In giving the game a 15% rating, Diego Antico wrote: "It's hard to determine where Plumbers Don't Wear Ties is at its most horrendous. Is it in the pathetic music department? The graphics (or its lack thereof)? The awful gameplay?" Allgame gave the game one star. The site made note of how despite it being advertised as a full motion video, the game was simply a slideshow. Video Games & Computer Entertainment magazine criticized the game for being all just "still pictures of the director's friends acting like goofballs and delivering bad voiceovers", also stating: "Not even the promise of some naked pictures could save this disc from becoming a joke around here. Avoid this one at all costs, it looks like a bad Public Access show and that's the pits." PC Gamer, giving the game a 3%, said that the game was funny for only 30 seconds, calling the game an "irksome and yobbishly executed pseudo-pornographic photo story with the wit and charm of an elephant's arse". PC Format rated the game a 4%, the lowest rating the magazine had ever given to a video game.

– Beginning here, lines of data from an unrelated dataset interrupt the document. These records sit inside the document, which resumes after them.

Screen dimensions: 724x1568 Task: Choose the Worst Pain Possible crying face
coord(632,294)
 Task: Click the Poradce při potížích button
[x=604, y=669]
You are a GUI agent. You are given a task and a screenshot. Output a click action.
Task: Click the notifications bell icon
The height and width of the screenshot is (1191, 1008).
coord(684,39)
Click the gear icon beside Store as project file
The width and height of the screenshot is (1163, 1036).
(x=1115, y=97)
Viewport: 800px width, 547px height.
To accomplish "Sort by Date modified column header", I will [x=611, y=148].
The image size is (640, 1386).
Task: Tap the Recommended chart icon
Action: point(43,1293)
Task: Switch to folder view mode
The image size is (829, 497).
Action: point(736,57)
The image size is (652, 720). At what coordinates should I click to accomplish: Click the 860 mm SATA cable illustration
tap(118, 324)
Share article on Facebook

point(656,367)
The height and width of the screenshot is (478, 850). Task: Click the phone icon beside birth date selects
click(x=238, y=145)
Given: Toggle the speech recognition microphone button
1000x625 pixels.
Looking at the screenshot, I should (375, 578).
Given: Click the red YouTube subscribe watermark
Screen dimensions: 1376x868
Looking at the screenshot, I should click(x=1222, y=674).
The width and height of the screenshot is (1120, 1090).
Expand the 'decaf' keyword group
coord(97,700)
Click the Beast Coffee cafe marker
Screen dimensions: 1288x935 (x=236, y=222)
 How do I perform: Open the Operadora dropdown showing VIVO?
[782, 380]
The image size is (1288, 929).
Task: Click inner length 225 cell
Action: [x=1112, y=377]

In 1997, Electronic Gaming Monthly listed Plumbers Don't Wear Ties as the fourth worst console video game of all time. PC Gamer dubbed it a "shallow, hateful waste of a game, [that] may very well be responsible for having killed the 3DO, interactive fiction, and the whale", naming it #1 on its "Must NOT Buy" list in May 2007. It was #27 in UGO Network's 102 "Worst Video Games of All Time", concluding "If you have the patience, check out a video walkthrough online of either the worst storyline in gaming history, or a post-modern masterpiece", and #4 in Screen Play's, calling the game a "hilariously dodgy FMV adventure with actors who make Home and Away look like Shakespeare". The game was put in 411mania.coms 2008 "Hall of Shame", with writer Vincent Chiucchi stating "By Jove, this could very well be the worst game ever!" It was included among the worst games of all time by GamesRadar in 2014.

The game's cover art was one of 1UP.coms "Worst Videogame Box Covers", criticizing its use of clip art and fonts. IGN has cited Plumbers Don't Wear Ties as "a symbol for everything that was wrong with giving a license to anyone that wanted one", referring to the fact that 3DO publishers only needed to pay a $3 royalty per disc and did not have to join a stringent licensing program like other game consoles, which led to many low-quality adult-oriented video games being released for the system.